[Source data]
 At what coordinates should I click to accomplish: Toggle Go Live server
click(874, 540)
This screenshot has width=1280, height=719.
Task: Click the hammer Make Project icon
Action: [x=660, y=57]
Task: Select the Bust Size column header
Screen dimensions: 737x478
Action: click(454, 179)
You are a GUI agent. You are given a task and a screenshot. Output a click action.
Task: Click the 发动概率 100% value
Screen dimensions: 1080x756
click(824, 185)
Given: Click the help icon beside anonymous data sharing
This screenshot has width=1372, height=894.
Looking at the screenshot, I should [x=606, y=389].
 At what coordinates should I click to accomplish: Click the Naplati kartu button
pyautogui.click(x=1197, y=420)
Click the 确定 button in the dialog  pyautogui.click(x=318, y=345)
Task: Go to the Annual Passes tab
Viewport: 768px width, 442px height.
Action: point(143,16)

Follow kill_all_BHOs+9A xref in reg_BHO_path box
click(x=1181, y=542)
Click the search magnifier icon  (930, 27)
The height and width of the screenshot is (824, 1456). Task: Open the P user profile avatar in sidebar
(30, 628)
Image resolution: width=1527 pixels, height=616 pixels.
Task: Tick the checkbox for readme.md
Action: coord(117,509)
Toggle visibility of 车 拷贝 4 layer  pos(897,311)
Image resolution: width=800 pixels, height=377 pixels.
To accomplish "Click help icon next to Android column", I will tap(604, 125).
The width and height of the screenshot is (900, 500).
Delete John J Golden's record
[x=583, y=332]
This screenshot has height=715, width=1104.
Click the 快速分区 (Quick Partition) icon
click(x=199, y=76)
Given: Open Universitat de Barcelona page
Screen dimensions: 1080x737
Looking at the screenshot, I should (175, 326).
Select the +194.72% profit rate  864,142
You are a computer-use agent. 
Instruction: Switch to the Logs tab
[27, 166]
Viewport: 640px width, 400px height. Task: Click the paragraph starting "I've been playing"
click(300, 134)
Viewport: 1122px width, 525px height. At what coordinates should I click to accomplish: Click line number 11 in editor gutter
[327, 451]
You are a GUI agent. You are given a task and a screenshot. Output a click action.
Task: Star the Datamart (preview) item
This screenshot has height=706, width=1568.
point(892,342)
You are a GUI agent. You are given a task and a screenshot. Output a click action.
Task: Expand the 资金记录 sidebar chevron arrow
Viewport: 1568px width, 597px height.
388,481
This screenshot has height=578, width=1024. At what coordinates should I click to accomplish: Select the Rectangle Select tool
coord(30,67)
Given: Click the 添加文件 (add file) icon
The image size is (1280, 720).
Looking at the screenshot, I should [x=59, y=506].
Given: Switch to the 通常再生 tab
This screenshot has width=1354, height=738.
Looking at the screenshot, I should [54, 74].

■ WORK INSTRUCTIONS:
Transcribe the entries above exactly.

■ ANSWER TO THE EXERCISE:
 At what coordinates should I click to accomplish: Toggle Go Live server
click(874, 540)
This screenshot has width=1280, height=719.
Task: Click the hammer Make Project icon
Action: [x=660, y=57]
Task: Select the Bust Size column header
Screen dimensions: 737x478
Action: click(454, 179)
You are a GUI agent. You are given a task and a screenshot. Output a click action.
Task: Click the 发动概率 100% value
Screen dimensions: 1080x756
click(824, 185)
Given: Click the help icon beside anonymous data sharing
This screenshot has width=1372, height=894.
Looking at the screenshot, I should [x=606, y=389].
 At what coordinates should I click to accomplish: Click the Naplati kartu button
pyautogui.click(x=1197, y=420)
Click the 确定 button in the dialog  pyautogui.click(x=318, y=345)
Task: Go to the Annual Passes tab
Viewport: 768px width, 442px height.
Action: point(143,16)

Follow kill_all_BHOs+9A xref in reg_BHO_path box
click(x=1181, y=542)
Click the search magnifier icon  (930, 27)
The height and width of the screenshot is (824, 1456). Task: Open the P user profile avatar in sidebar
(30, 628)
Image resolution: width=1527 pixels, height=616 pixels.
Task: Tick the checkbox for readme.md
Action: coord(117,509)
Toggle visibility of 车 拷贝 4 layer  pos(897,311)
Image resolution: width=800 pixels, height=377 pixels.
To accomplish "Click help icon next to Android column", I will tap(604, 125).
The width and height of the screenshot is (900, 500).
Delete John J Golden's record
[x=583, y=332]
This screenshot has height=715, width=1104.
Click the 快速分区 (Quick Partition) icon
click(x=199, y=76)
Given: Open Universitat de Barcelona page
Screen dimensions: 1080x737
Looking at the screenshot, I should (175, 326).
Select the +194.72% profit rate  864,142
You are a computer-use agent. 
Instruction: Switch to the Logs tab
[27, 166]
Viewport: 640px width, 400px height. Task: Click the paragraph starting "I've been playing"
click(300, 134)
Viewport: 1122px width, 525px height. At what coordinates should I click to accomplish: Click line number 11 in editor gutter
[327, 451]
You are a GUI agent. You are given a task and a screenshot. Output a click action.
Task: Star the Datamart (preview) item
This screenshot has height=706, width=1568.
point(892,342)
You are a GUI agent. You are given a task and a screenshot. Output a click action.
Task: Expand the 资金记录 sidebar chevron arrow
Viewport: 1568px width, 597px height.
388,481
This screenshot has height=578, width=1024. At what coordinates should I click to accomplish: Select the Rectangle Select tool
coord(30,67)
Given: Click the 添加文件 (add file) icon
The image size is (1280, 720).
Looking at the screenshot, I should [x=59, y=506].
Given: Switch to the 通常再生 tab
This screenshot has width=1354, height=738.
Looking at the screenshot, I should [54, 74].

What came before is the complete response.